Стояла Женька в комнате, соседней со спальней: это — чтобы услышать через тонкую стенку, когда за нею придут грабители. У Максима Николаевича было охотничье ружье, но на него не возлагалось больших надежд, и Ольга Михайловна, для бегства в случае налета, проделала ход из кладовой на чердак и несколько раз вдвоем с Мушкой повторяла эту сложную историю: ставила на стол табурет, с табурета открывала в потолке дверцу, пробиралась потом по темному чердаку и вылезала через слуховое окно наружу…
Голод и страх — из этого состояла зима, — страх за себя, страх за корову — вдруг ляжет, не выдержит, — очень худа, — или начнет телиться и не растелится, — страх и голод, какие владели людьми только в доисторические времена.
Когда должна была телиться Женька, несколько ночей дежурили, — все боялись, что не растелится.
Но Женька растелилась, улучив для этого время, когда устали дежурить.
Однажды утром первая вошла к ней Мушка и увидела в полутемной комнате что-то очень много черных ног, толстых и тоненьких, — тут же догадалась, что это значит — теленок, — и, может быть, не один, а больше, — и, выбежав, пронзительно закричала:
— Мама, иди скорее!.. Иди же!.. Да иди же!..
Все трое столпились около Женьки, и Женька тихо мычала, а теленок (он был один) повернул ко всем толстенькую белую мордочку, и всем показалось, что это — бычок.
И два дня потом, в общей сумятице и радости и возне с Женькой, был он бычком, пока не оказался телочкой. И хотя молока Женька начала давать мало (очень опухло вымя) и хорошо было бы зарезать и съесть теленка, но как же было резать такую милую, доверчиво всех толкавшую белой мордочкой, маленькую, курчаво-черную телку?
За то, что толкалась, назвали ее Толкушкой.
— Только бы февраль, а уж в марте трава пойдет, — да, мама?.. Толкушка будет пастись.

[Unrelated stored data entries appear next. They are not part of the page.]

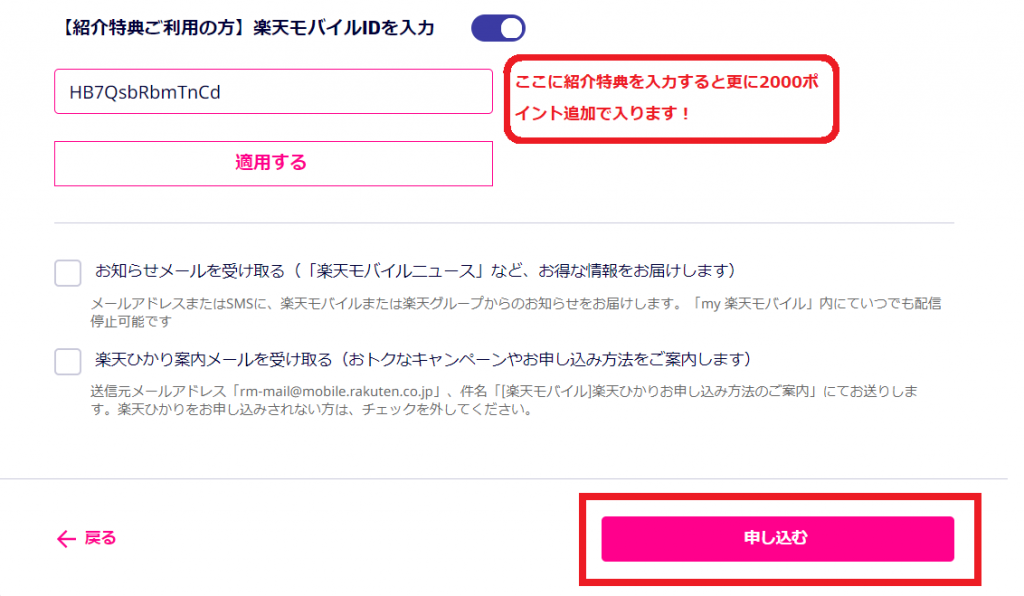This screenshot has width=1024, height=596.
Task: Click the 楽天モバイルIDを入力 part of the heading
Action: (x=344, y=28)
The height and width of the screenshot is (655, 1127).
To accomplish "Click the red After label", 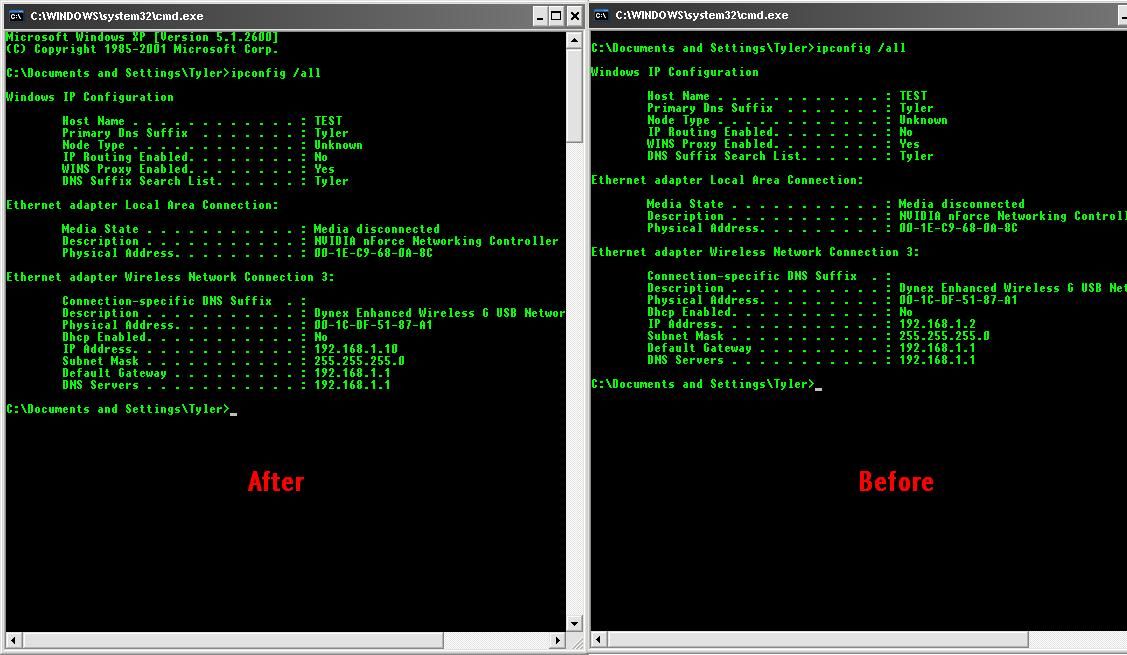I will pos(276,481).
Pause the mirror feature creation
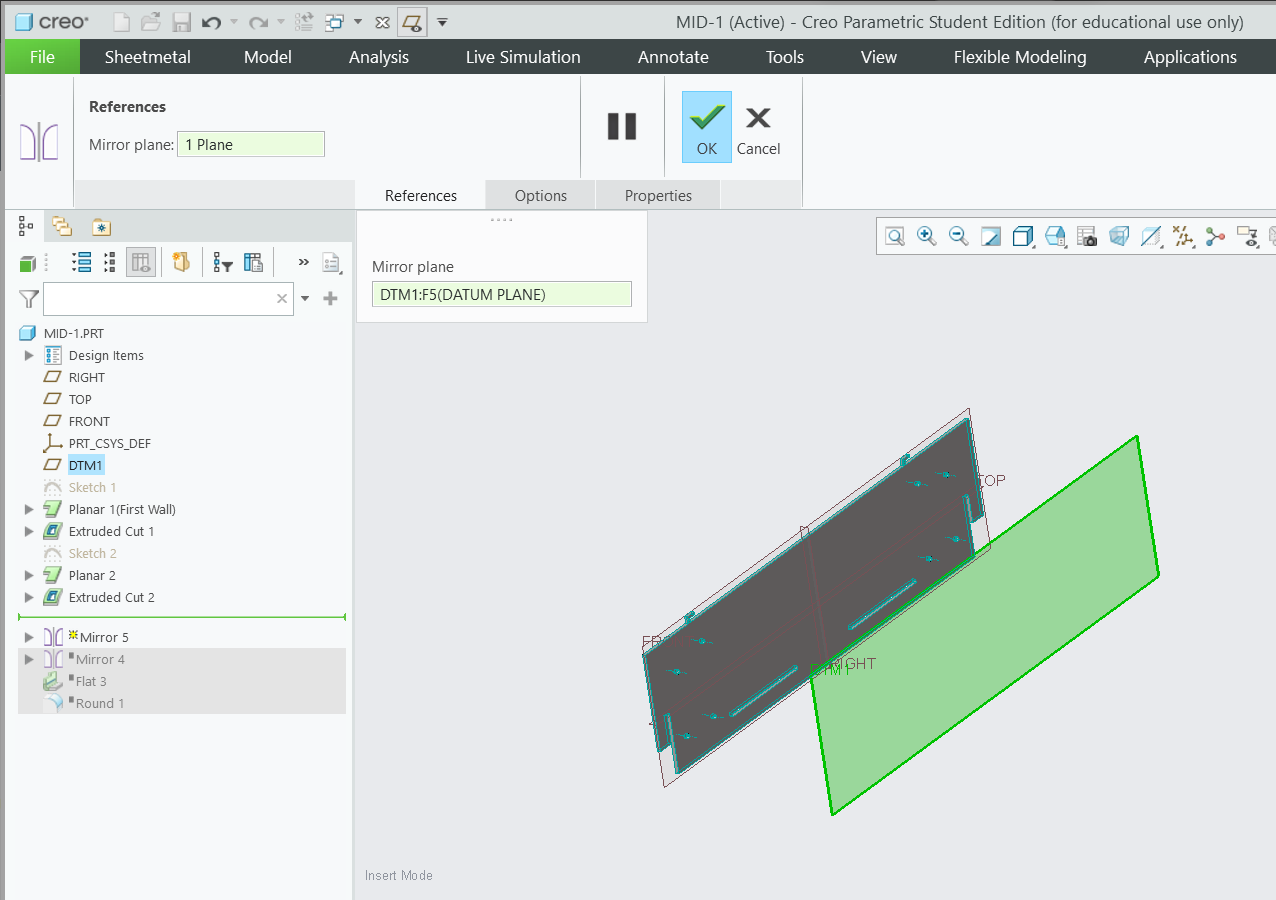1276x900 pixels. click(x=622, y=126)
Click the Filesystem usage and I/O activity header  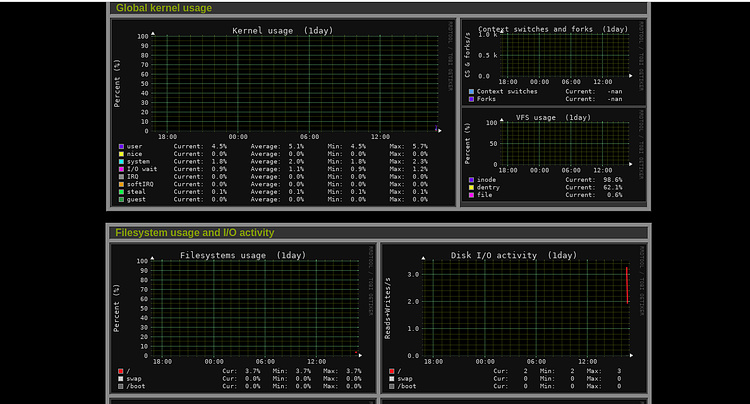[x=194, y=233]
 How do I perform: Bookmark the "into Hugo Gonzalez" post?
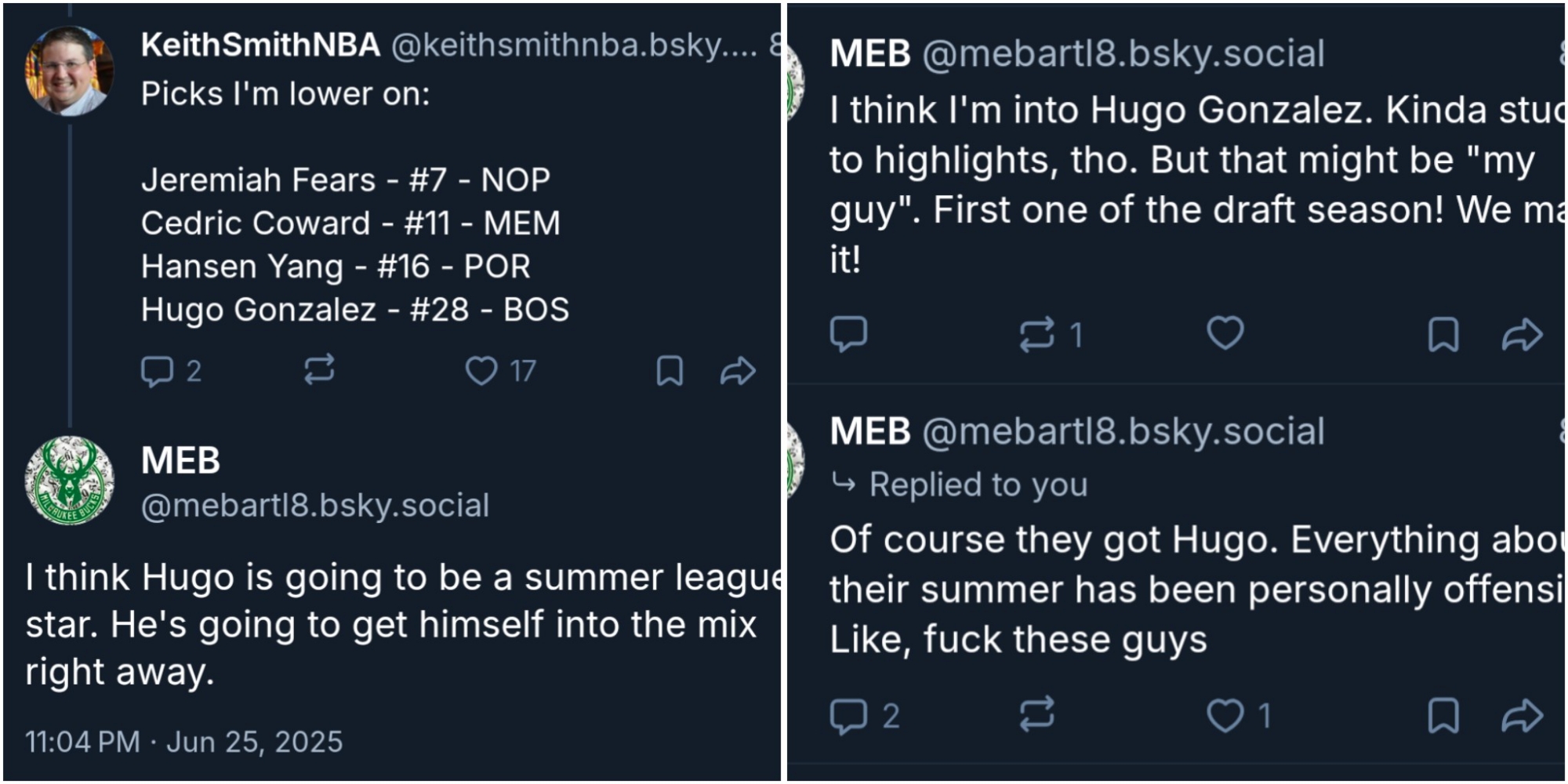click(1443, 335)
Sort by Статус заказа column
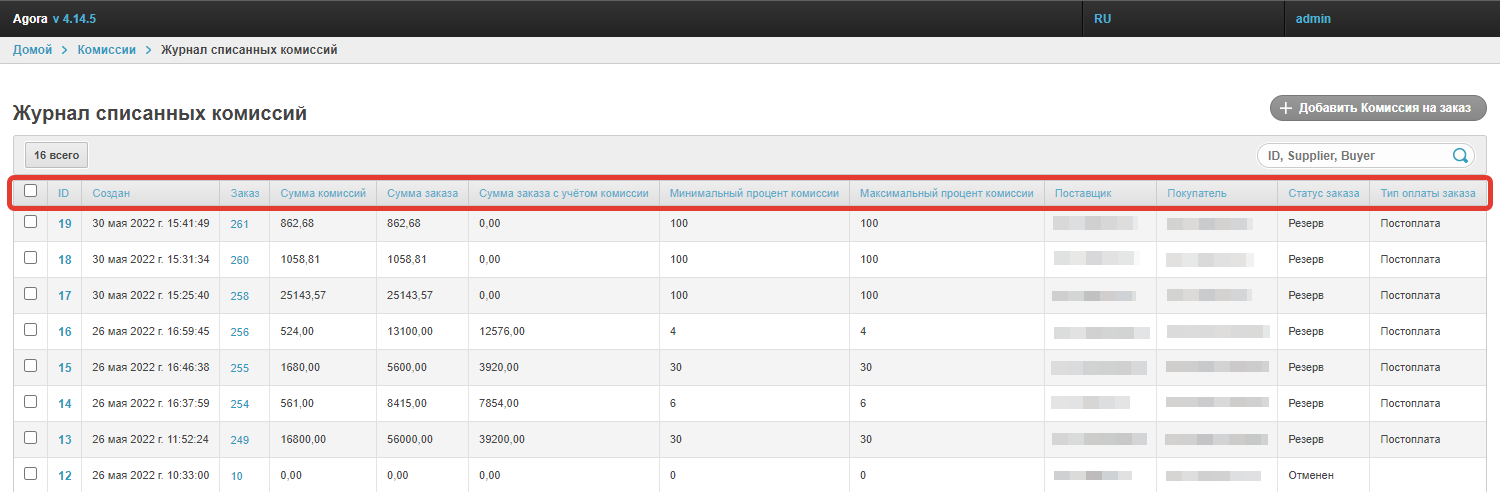The height and width of the screenshot is (492, 1500). 1323,193
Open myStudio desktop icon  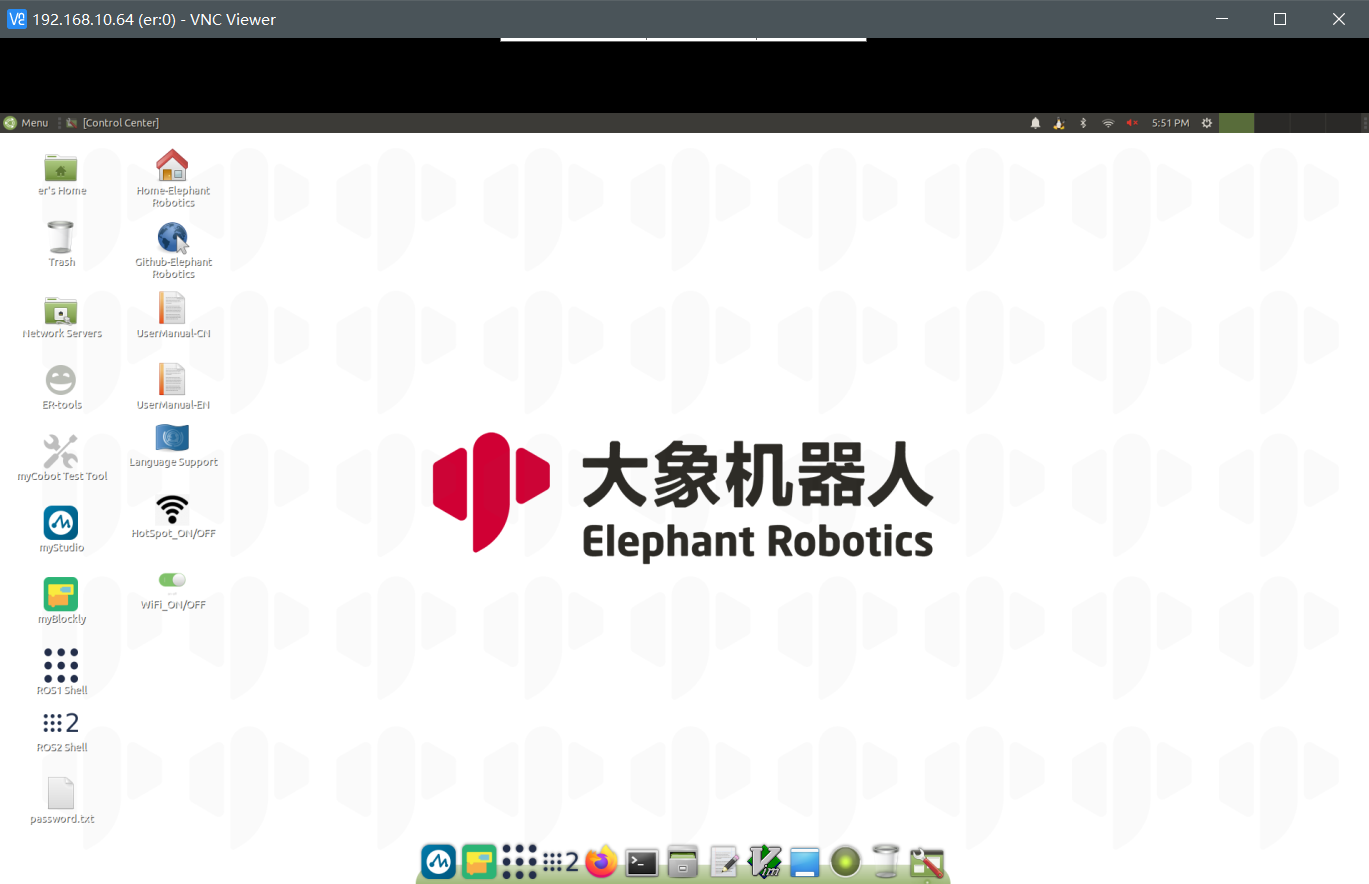[61, 523]
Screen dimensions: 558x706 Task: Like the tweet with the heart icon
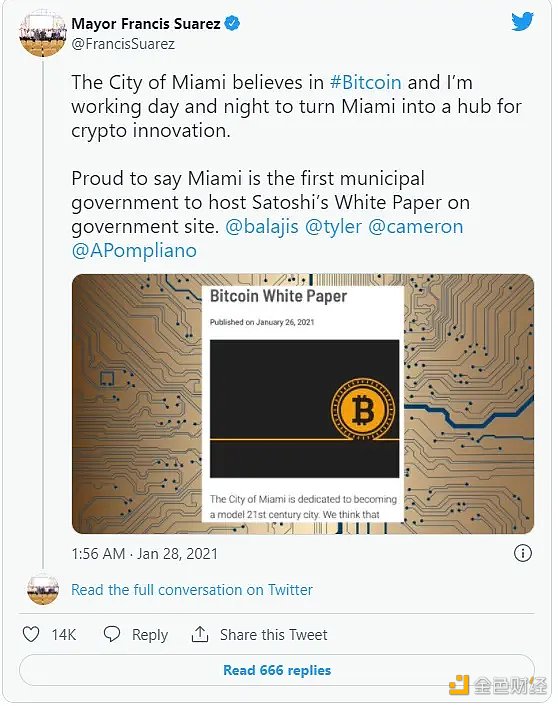tap(31, 635)
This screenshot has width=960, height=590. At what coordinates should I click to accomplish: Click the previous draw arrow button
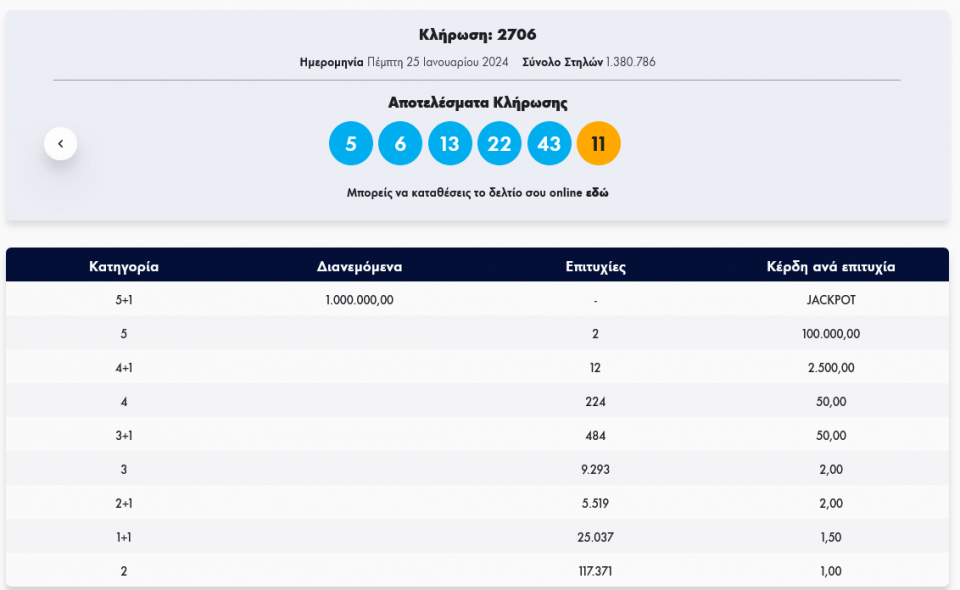point(60,144)

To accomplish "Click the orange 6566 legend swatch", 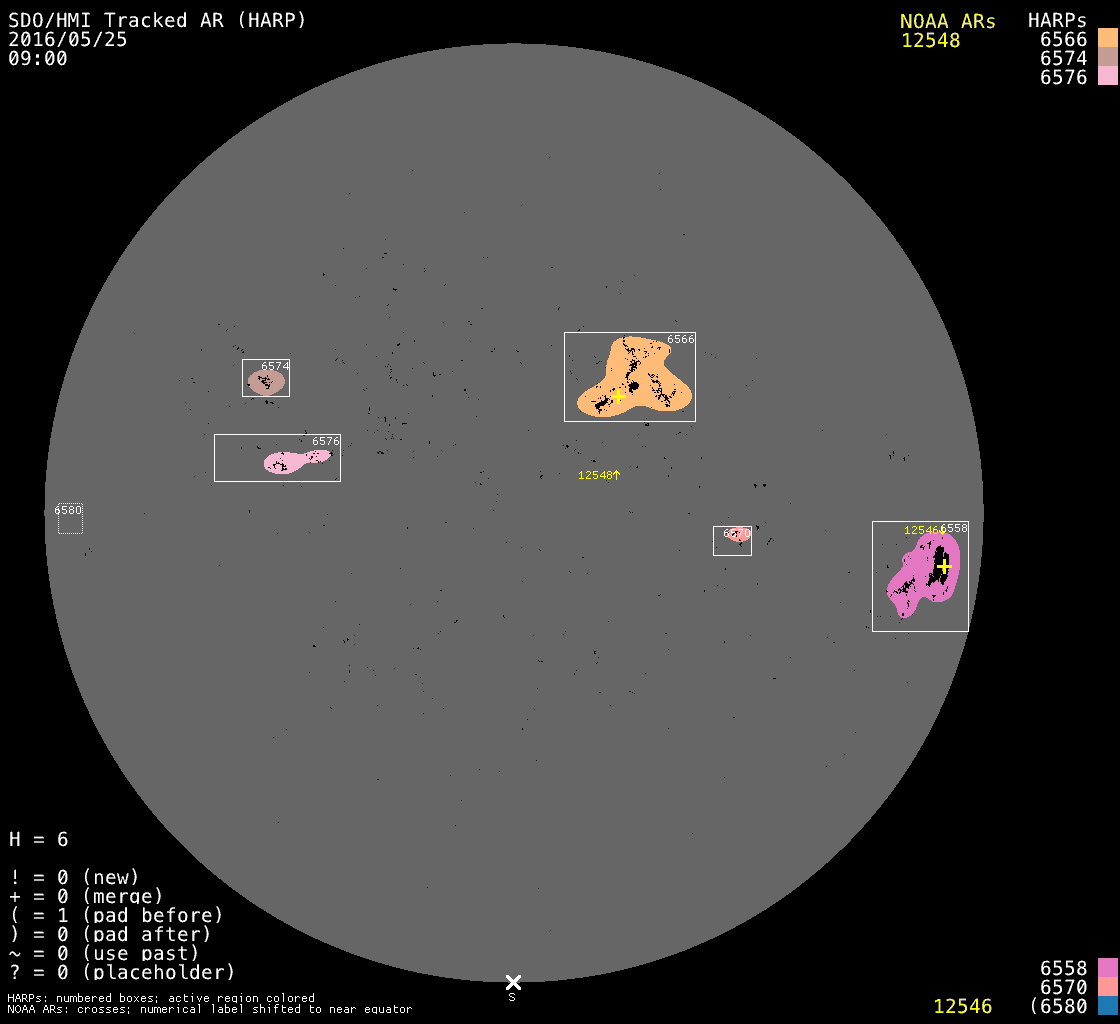I will [x=1107, y=38].
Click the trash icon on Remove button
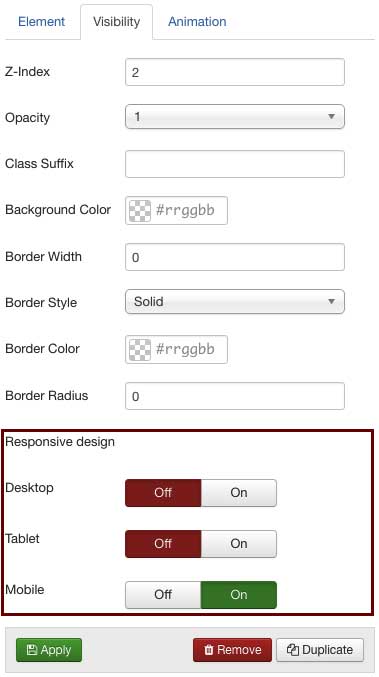This screenshot has height=677, width=379. (x=209, y=650)
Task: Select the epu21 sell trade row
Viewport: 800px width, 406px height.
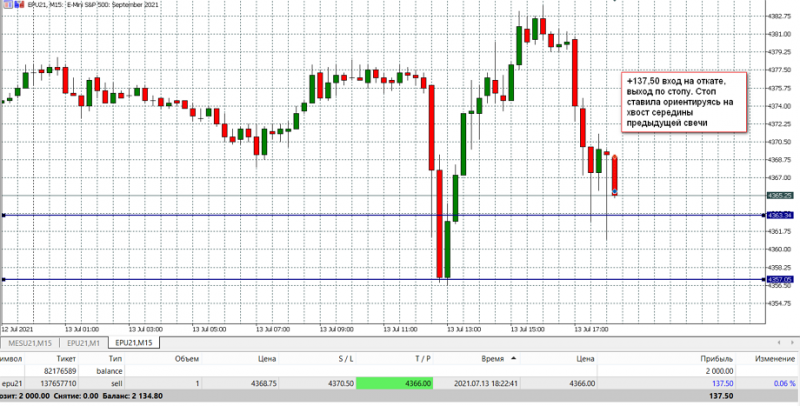Action: pyautogui.click(x=400, y=383)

Мушка чуть не плакала, глядя на всесильного Максима Николаевича, и тот сказал наконец:
— Что ж… будем кормить как-нибудь… Пусть живет…
От радости Мушка завертелась по комнате волчком, перекинулась через голову на диване, кричала «ура», и потом из коровника слышалось ее умиленное:
— Ты ж мое Толку-Толку!.. Ты ж мое золотое, ты ж мое изумительное Толку-Толку!
Потом:
— Ты знаешь, мама (это шепотом), от него молочком пахнет и такие у него ушки мягкие, как шелк!..
Странно: два дня пробывшая в бычках, Толкушка так и осталась наполовину бычком, когда о ней говорили: чаще называли ее Толкун, а Мушка сокращала и в среднем роде:
— Толку ты мое шелкоушенькое!..
Иногда голодной зимой этой Ольгой Михайловной овладевала тоска. Она стояла, расширив неподвижные глаза, и шептала:
— Боже мой, боже мой!.. До чего же мы дожили, боже мо-ой!..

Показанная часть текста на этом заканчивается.